> _TASK_: With the material below, print exactly the lines between the line holding "Search (69, 2083)" and the line holding "Magazines (56, 137)", inclusive. Add nothing else.

> _SOURCE DATA_:
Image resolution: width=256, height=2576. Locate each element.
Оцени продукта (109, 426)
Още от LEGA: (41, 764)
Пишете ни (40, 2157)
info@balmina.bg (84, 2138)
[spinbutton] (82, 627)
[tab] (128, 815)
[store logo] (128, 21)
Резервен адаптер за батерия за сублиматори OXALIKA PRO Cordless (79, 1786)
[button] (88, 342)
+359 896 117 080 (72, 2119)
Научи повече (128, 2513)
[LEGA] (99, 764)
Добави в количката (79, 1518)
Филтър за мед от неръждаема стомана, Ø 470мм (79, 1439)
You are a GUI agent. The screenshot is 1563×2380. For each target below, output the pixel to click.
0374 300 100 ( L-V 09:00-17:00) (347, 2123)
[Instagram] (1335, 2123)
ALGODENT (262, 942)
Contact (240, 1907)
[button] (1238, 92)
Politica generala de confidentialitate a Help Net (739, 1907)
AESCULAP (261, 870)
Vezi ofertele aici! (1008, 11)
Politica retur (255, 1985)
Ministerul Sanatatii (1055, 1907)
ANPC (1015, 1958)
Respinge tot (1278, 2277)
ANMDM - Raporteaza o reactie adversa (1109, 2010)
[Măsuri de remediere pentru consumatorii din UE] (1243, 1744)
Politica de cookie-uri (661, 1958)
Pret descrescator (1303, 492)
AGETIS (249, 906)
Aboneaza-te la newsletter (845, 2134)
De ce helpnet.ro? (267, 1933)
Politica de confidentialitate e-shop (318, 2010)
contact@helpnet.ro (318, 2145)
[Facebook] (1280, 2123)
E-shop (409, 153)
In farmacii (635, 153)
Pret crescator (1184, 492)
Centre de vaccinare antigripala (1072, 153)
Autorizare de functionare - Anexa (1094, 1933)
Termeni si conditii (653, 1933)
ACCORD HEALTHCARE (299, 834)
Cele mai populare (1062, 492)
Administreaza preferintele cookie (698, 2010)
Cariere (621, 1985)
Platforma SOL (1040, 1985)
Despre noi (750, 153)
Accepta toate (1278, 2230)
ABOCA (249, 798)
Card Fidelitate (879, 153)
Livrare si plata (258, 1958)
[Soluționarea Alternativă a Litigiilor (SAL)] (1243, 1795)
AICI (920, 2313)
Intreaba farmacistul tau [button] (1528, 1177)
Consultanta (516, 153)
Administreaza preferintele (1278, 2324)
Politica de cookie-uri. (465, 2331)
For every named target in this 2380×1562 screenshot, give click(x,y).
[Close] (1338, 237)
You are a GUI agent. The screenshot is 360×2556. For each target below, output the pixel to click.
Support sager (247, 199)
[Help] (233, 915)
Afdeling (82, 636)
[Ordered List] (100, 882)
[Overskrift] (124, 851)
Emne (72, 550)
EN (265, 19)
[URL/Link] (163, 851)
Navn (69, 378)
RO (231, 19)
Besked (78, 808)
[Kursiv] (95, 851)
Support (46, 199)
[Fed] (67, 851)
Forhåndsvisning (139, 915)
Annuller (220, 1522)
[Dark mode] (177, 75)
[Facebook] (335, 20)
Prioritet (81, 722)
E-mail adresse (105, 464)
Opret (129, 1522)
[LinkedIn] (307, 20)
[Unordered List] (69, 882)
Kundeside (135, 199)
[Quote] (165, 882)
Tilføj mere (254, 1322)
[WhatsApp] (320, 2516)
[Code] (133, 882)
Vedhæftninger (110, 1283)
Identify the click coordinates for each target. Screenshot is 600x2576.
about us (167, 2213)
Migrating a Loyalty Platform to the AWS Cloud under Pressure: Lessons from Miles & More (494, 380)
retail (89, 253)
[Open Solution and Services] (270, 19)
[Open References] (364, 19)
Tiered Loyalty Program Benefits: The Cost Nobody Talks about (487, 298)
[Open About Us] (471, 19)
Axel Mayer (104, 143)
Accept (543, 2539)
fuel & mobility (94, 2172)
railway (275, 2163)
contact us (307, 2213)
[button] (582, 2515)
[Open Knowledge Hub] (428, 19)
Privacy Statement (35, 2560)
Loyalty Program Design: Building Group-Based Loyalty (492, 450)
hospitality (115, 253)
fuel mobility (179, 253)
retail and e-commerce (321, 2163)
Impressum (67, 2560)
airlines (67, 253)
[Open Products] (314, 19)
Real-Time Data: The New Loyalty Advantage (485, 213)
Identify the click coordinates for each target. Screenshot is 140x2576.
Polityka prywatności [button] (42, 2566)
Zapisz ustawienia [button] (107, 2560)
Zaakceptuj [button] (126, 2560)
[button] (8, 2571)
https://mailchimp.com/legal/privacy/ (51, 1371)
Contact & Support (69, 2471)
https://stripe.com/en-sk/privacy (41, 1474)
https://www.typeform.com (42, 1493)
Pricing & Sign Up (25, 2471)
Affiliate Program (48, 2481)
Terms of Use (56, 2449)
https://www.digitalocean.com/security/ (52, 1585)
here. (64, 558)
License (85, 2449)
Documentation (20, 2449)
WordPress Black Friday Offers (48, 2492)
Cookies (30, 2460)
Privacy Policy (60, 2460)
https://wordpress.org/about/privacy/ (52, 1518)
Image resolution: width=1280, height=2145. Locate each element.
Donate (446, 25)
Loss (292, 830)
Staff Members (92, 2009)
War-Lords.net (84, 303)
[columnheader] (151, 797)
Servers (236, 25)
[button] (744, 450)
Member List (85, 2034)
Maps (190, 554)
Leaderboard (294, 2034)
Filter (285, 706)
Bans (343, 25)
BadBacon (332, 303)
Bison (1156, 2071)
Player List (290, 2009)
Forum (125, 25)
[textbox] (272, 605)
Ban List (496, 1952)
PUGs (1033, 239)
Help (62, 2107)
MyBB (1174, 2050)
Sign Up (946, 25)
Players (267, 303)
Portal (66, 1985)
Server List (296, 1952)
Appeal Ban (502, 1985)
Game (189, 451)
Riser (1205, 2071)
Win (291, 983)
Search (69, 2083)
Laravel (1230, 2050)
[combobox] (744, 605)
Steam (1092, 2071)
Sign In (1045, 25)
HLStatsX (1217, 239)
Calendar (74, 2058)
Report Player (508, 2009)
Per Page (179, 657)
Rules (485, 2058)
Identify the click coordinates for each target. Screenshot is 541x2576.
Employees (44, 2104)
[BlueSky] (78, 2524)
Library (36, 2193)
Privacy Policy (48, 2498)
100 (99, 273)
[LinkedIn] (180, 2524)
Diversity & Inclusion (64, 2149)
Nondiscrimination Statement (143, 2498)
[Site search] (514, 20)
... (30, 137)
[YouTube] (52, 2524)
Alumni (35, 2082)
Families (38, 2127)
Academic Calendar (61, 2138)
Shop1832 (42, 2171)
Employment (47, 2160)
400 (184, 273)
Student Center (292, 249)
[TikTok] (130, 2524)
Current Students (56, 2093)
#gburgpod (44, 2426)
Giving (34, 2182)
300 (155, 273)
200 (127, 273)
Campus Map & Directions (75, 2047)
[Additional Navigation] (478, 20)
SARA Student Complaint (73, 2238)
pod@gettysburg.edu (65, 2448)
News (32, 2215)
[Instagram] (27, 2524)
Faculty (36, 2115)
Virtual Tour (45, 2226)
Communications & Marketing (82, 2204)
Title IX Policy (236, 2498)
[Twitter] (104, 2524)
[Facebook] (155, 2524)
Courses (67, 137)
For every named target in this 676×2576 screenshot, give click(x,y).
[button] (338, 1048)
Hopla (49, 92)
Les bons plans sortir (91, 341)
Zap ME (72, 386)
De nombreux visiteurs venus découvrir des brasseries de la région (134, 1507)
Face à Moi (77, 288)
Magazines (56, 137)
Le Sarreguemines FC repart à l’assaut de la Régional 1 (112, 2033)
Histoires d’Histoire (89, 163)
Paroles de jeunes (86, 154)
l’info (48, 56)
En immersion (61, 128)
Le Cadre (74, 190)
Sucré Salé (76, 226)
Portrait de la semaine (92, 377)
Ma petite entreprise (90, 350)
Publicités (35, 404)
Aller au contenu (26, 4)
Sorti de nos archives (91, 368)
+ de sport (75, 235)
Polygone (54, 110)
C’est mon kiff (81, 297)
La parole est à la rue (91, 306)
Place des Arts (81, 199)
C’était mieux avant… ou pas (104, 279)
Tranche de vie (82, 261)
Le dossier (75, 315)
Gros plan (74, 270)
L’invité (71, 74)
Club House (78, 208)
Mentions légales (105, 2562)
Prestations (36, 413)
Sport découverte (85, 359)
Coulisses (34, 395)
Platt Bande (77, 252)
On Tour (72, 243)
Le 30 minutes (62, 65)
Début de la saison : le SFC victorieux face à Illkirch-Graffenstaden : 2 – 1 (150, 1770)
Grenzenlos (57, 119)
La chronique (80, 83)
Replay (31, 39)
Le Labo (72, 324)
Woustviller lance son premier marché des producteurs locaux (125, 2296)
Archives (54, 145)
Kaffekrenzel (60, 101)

> _YOUR SOLUTION_:
Search (69, 2083)
Laravel (1230, 2050)
[combobox] (744, 605)
Steam (1092, 2071)
Sign In (1045, 25)
HLStatsX (1217, 239)
Calendar (74, 2058)
Report Player (508, 2009)
Per Page (179, 657)
Rules (485, 2058)
Identify the click coordinates for each target. Screenshot is 541x2576.
Employees (44, 2104)
[BlueSky] (78, 2524)
Library (36, 2193)
Privacy Policy (48, 2498)
100 (99, 273)
[LinkedIn] (180, 2524)
Diversity & Inclusion (64, 2149)
Nondiscrimination Statement (143, 2498)
[Site search] (514, 20)
... (30, 137)
[YouTube] (52, 2524)
Alumni (35, 2082)
Families (38, 2127)
Academic Calendar (61, 2138)
Shop1832 (42, 2171)
Employment (47, 2160)
400 (184, 273)
Student Center (292, 249)
[TikTok] (130, 2524)
Current Students (56, 2093)
#gburgpod (44, 2426)
Giving (34, 2182)
300 (155, 273)
200 (127, 273)
Campus Map & Directions (75, 2047)
[Additional Navigation] (478, 20)
SARA Student Complaint (73, 2238)
pod@gettysburg.edu (65, 2448)
News (32, 2215)
[Instagram] (27, 2524)
Faculty (36, 2115)
Virtual Tour (45, 2226)
Communications & Marketing (82, 2204)
Title IX Policy (236, 2498)
[Twitter] (104, 2524)
[Facebook] (155, 2524)
Courses (67, 137)
For every named target in this 676×2576 screenshot, give click(x,y).
[button] (338, 1048)
Hopla (49, 92)
Les bons plans sortir (91, 341)
Zap ME (72, 386)
De nombreux visiteurs venus découvrir des brasseries de la région (134, 1507)
Face à Moi (77, 288)
Magazines (56, 137)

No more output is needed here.